3. Maximal Strategy: Transforming Wealth into Social Value
The maximal strategy focuses on creating inclusive and synergic economic systems:
- Job creation for the active population,
- Fulfillment of material needs and support for social mobility,
- Fair distribution of wealth based on value generated,
- Establishment of hope and future expectations that energize productivity.
Catalyst: The perceived consistency of benefits across society is essential. When fairness and hope are perceived as real, sustained participation and long-term commitment follow.
4. Minimum Strategy: Sustaining Wealth through Growth
The minimum strategy preserves the economic structure by ensuring continuous growth. It depends on three key pillars:
a) Monetary Circulation
- Currency must enable productive expansion, not just act as a medium of exchange.
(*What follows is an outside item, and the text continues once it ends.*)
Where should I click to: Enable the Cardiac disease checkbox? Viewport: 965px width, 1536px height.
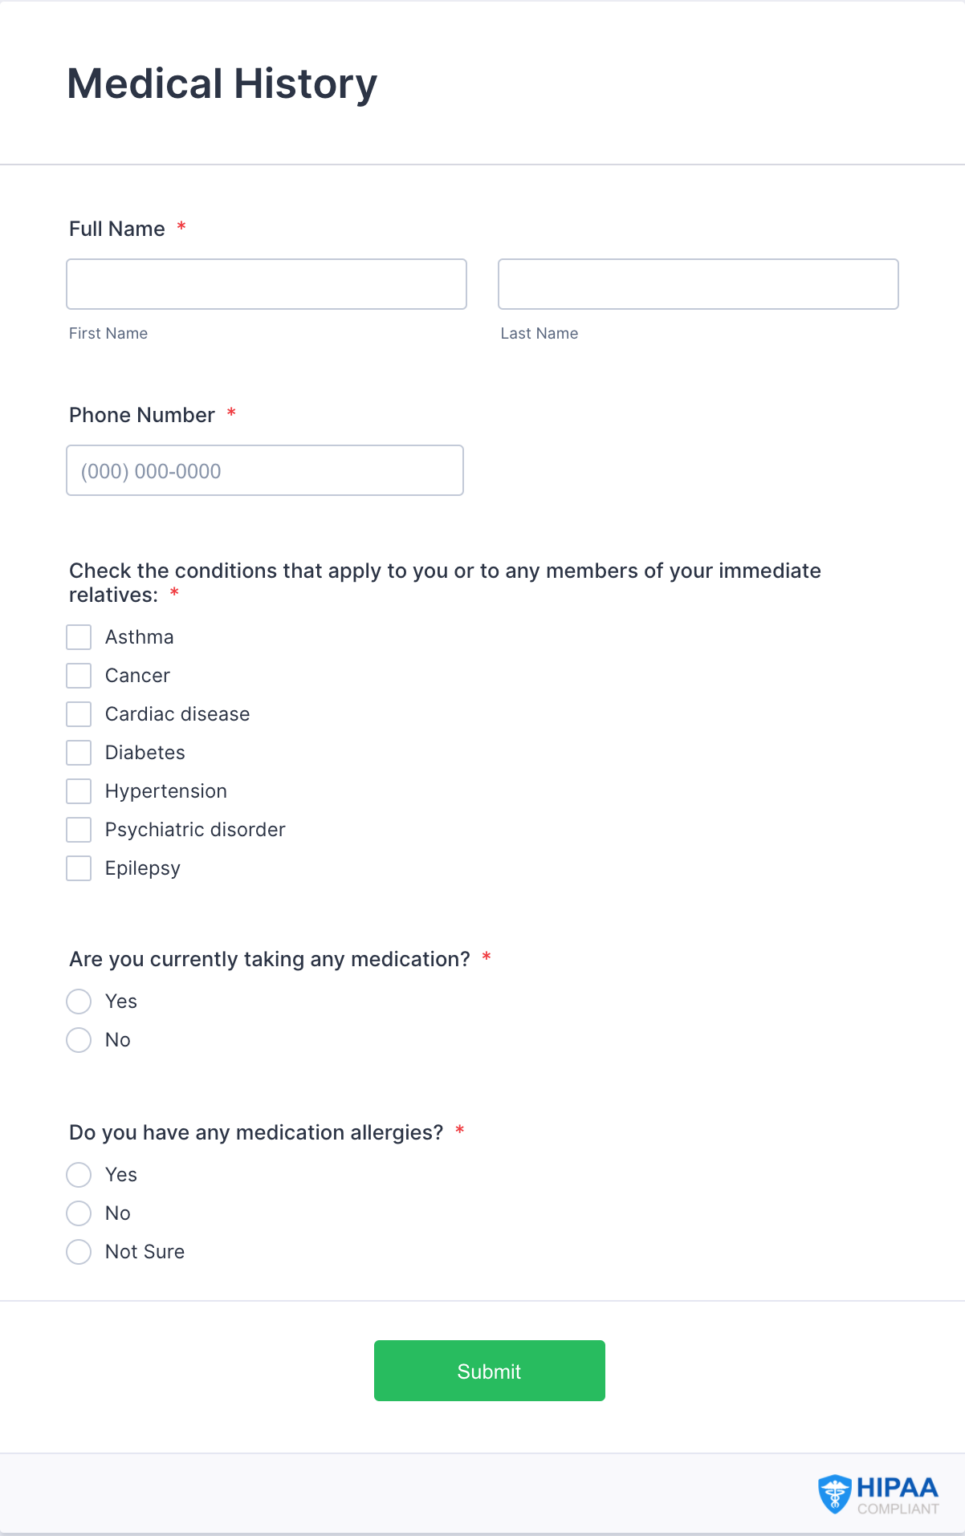[79, 714]
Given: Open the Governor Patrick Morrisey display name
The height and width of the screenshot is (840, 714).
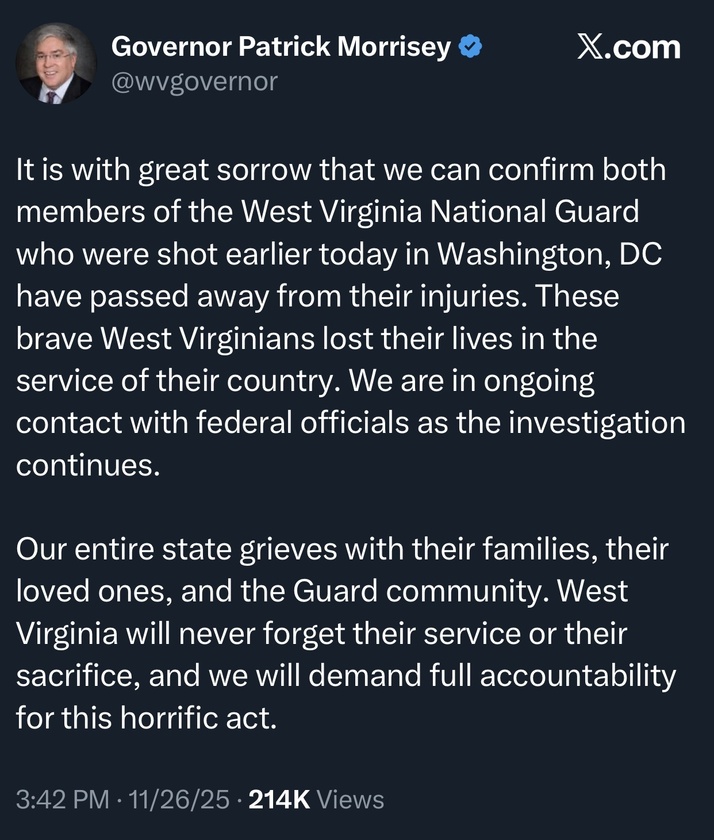Looking at the screenshot, I should 280,46.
- Inflation erodes trust and distorts growth mechanisms.
- Sound monetary policy aligns with production and market needs.
b) Social Competitiveness
- Requires both:
- Differentiated value generation, and
- Cost efficiency.
- Societies with high competitiveness have entropy inhibitors (e.g., ethics, law, institutions) that preserve order during change.
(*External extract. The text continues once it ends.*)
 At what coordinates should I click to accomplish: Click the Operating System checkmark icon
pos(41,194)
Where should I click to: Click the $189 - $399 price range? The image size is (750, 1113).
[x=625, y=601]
c) Technological Innovation
- Technology increases labor productivity and value leverage.
- Innovation is viable only if cultural learning capacity supports it.
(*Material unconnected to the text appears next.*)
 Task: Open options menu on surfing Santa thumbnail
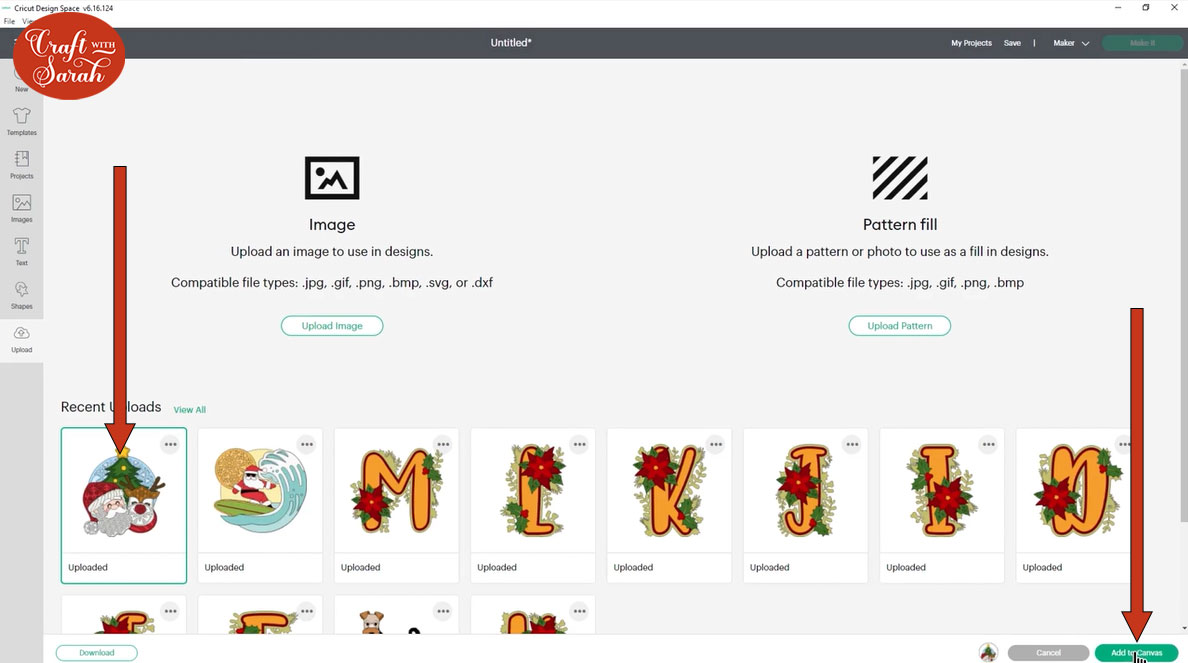pyautogui.click(x=307, y=445)
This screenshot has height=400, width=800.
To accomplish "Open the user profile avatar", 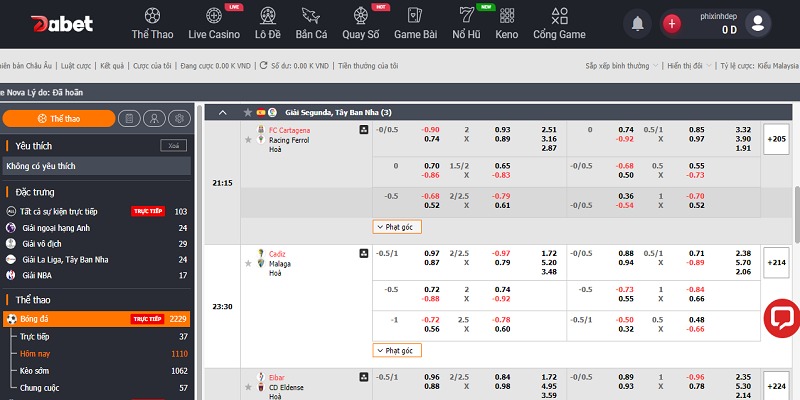I will tap(759, 23).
- A culture of improvement is a prerequisite for sustainable growth.
Conclusion: In functional economies, growth is not optional—it is the condition for stability, prosperity, and systemic resilience.
5. Thresholds and Cultural Possibilities
Economic scenarios must be consistent with the cultural archetype:
- They depend on the society’s value of work, learning capacity, and openness to innovation.
- If core fundamentals (e.g., work ethic) fall below the credibility threshold, systemic functionality is compromised.
- Effective scenario design must respect structural limits and work within the credibility zone of the culture.
6. Economic Crises and Dysfunctionality
Crises arise when:
- A fundamental element fails (e.g., work, currency, competitiveness),
- The system operates outside its credibility zone,
- The energy conservation function (e.g., growth) fails to sustain the active function.
This approach enables early detection and correction by identifying:
- Structural causes, not symptoms,
- Points of failure in the economic ontology,
- Recovery paths through reestablishing balance.
7. Strategic Implications of Economic Scenario Building
| Strategic Element | Functional Implication |
| Work as a Value | Transforms labor into productive and sustainable wealth |
| Technology as a Lever | Enables long-term value and productivity increase |
| Learning Culture | Supports adaptability and innovation-driven progress |
| Job Creation | Grounds economic theory in social inclusion |
| Benefit Consistency | Builds trust, participation, and productive synergy |
| Currency Management | Balances growth dynamics with price and market stability |
| Social Competitiveness | Enhances resilience to internal and external shocks |
8. Summary of Functional Attributes
| Attribute | Description |
| Core Purpose | Generation of wealth through the structured organization of work |
| Structural Logic | Based on purpose, social value (active), and sustainable growth (conservation) |
| Scenario Design Tools | Ontogenetic maps, conceptual thresholds, catalysts, binary actions |
| Crisis Prevention | Focused on diagnosing root dysfunctions at a structural level |
| Scope | Applicable at national, regional, sectoral, or institutional levels |
Conclusion
The Unicist Functionalist Approach to Economic Scenario Building enables the design, forecasting, and transformation of economies based on structural causality, not speculation. By aligning:
- Cultural archetypes with
- Economic fundamentals, and
- Adaptive strategies with
- Realistic possibilities,
…it empowers leaders and institutions to move from reactive management to proactive design of sustainable economic futures.